STUDIO ONE DUB VOL.2
SOUL JAZZ RECORDS CD/2LP
Although the studio down at Brentford Road could never claim to be a hotbed of dub its certainly true that of the thousands of rhythms created there many provided the raw material that fed dub's late flowering at the back half of the seventies. Neither Sid Bucknor, Clement Dodd's cousin, who commissioned the original one-track set up at Studio One nor the later head engineer Sylvan Morris were renowned for dubbing tunes as many of their classic sides were pre-1974 when what was demanded was version rather than dub, but where they could not be topped was on cutting quality sound on great tunes where the bass was as dangerous as any of the current dubstep missiles. So the argument whether its dub, version, instrudub or instrumental, all becomes a little too academic in the face of this wave of grooves. The opener, a version to Slim Smith's take on the Spinner's soul hit I'll be Around, is as stone chilled jazzed dub as you would need on the hottest day of the year, and this set continues with alternate dubs to classics – Always Dubbing is a sax dub to Bob Andy's immortal Unchained – and rarities alike – Welding is Ital Sound's Solder Bolt - delivering a welcome new key to the labels seemingly endless supply of version.

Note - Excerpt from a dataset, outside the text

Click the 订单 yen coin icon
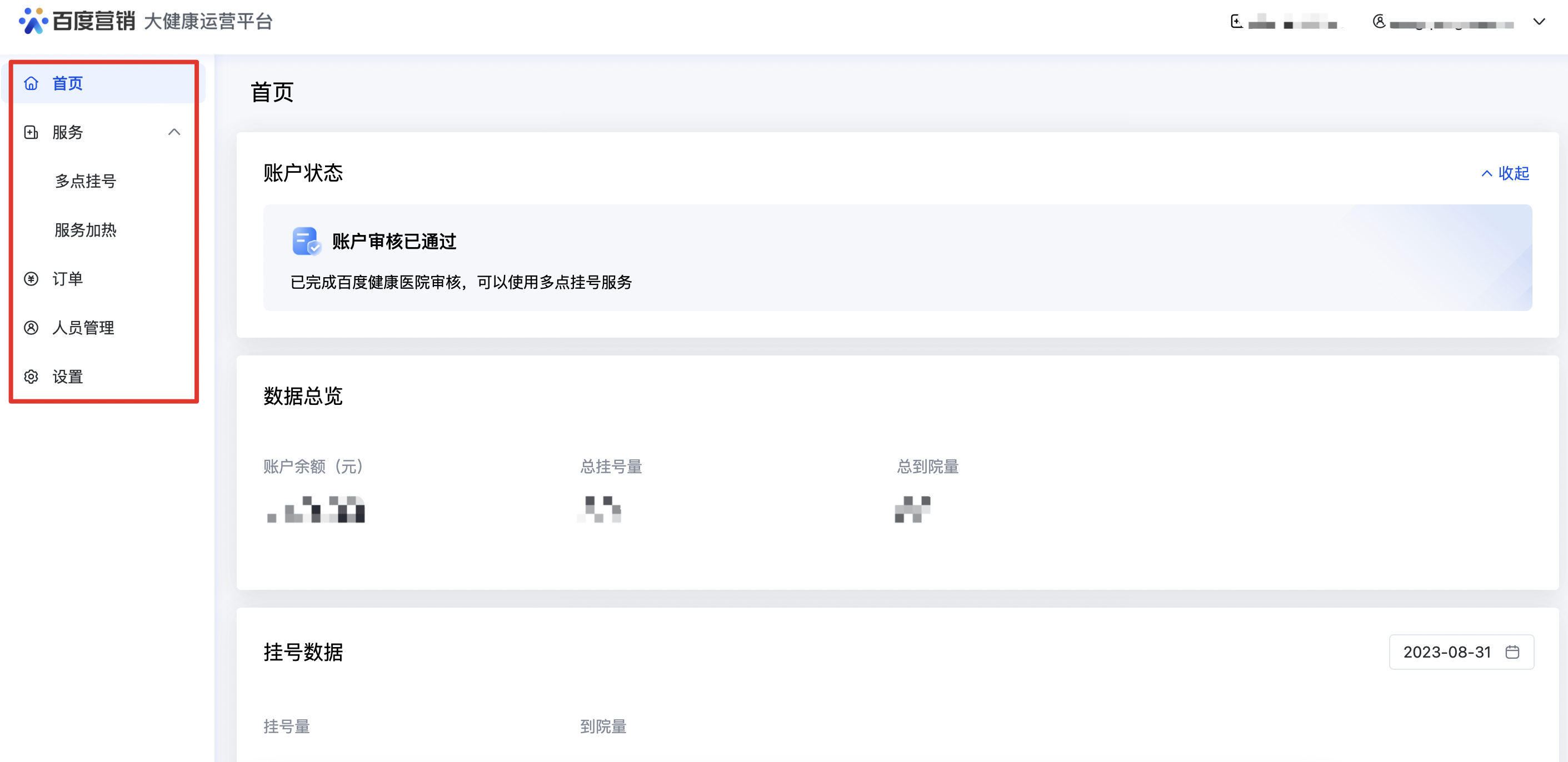Image resolution: width=1568 pixels, height=762 pixels. tap(31, 279)
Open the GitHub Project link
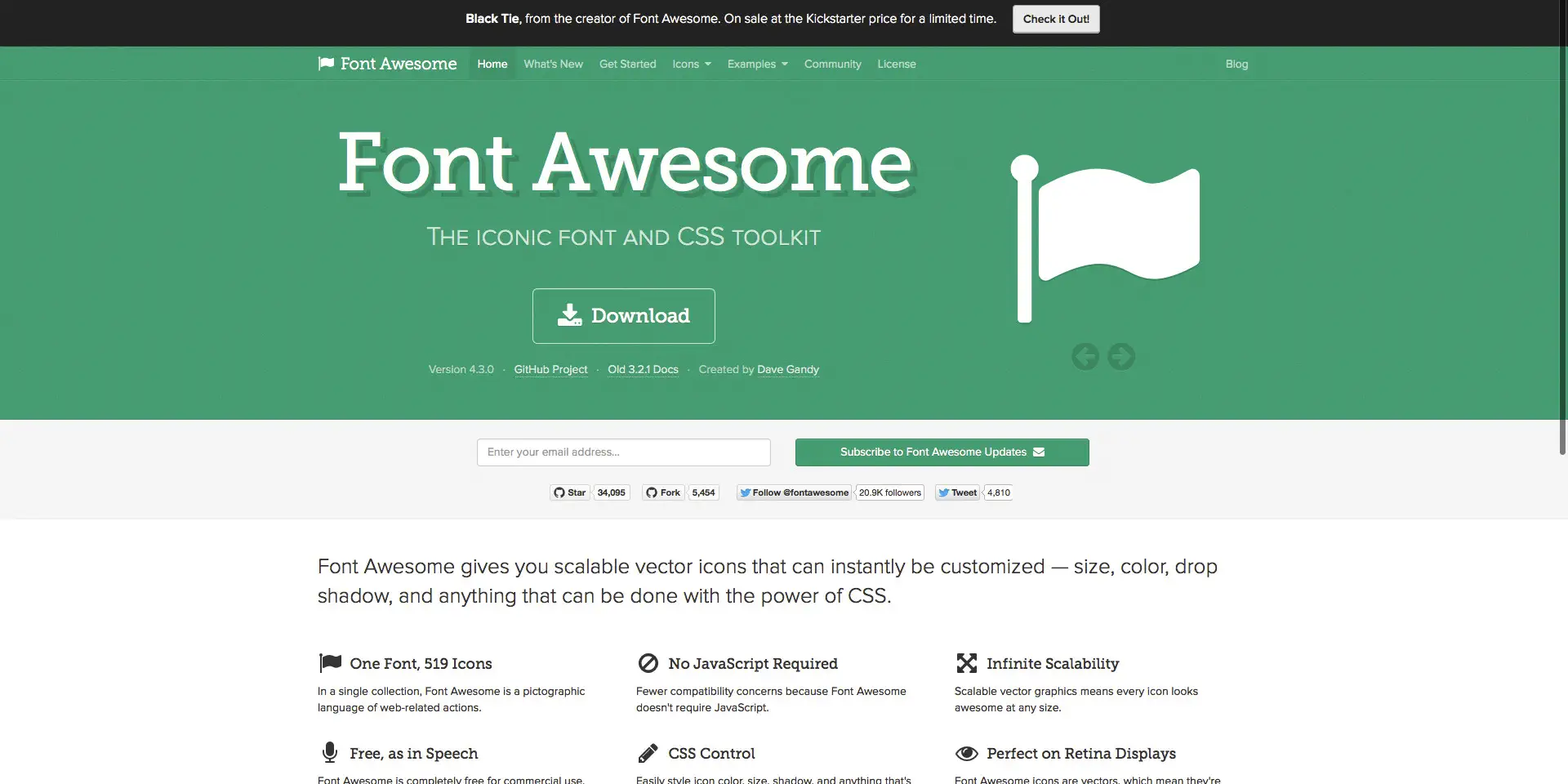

PRINCE JAMMY DESTROYS THE INVADERS
Not to be outdone by the relatively junior stablemate at Tubby's, Scientist, who had not only won the world cup, but vanquishing the vampires and claimed the title of heavyweight dub champion, in 1982 the Prince got on the case with this clutch of brutally stripped dubwise excursions. The likely scenario is that Jammy packaged up a set of mixes and shipped them out to Greensleeves H.Q. who consequently came up with the concept and suitable titles – Conspiracy on Neptune, Saturn Bombardment, War in the Asteroid Belt etc. The provenance of these tunes is not generally known and no dubbed out vocals give clues to their source; suffice to say that here are eight spliffed out nodders from the machine that was known as the Roots Radics with an unrestrained application of every space efx at the disposal of Tubbys pre-digital set up.
TONY TUFF / EARL 16
TONY TUFF MEETS EARL 16 AT THE DUBFRONT
Dubfront is Oli Dread's roots & dub project based at the Tabanackle Dub Chamber in Cologne, Germany. In common with other European based nu roots outfits Dubfront is looping back to old school talent in an attempt escape the dead end of dub for dub's sake. The approach adopted here is the increasingly favoured showcase style with fewer tunes on the set but are extended into discomix versions and vocals split between roots veterans Earl 16 and Tony Tuff, the latter coming to prominence in the early dancehall era. All the components are in place including a real live brass section but the mixes are a little pedestrian and the material not distinguished enough for this company, even Ranking Joe sounds a little weary on Hail the Rastaman. The set sparks off towards the close with Fire Dub a wicked Perch/Zion Train remix of Oh What A Fire and an Echolab video mix of Teach Us Africa.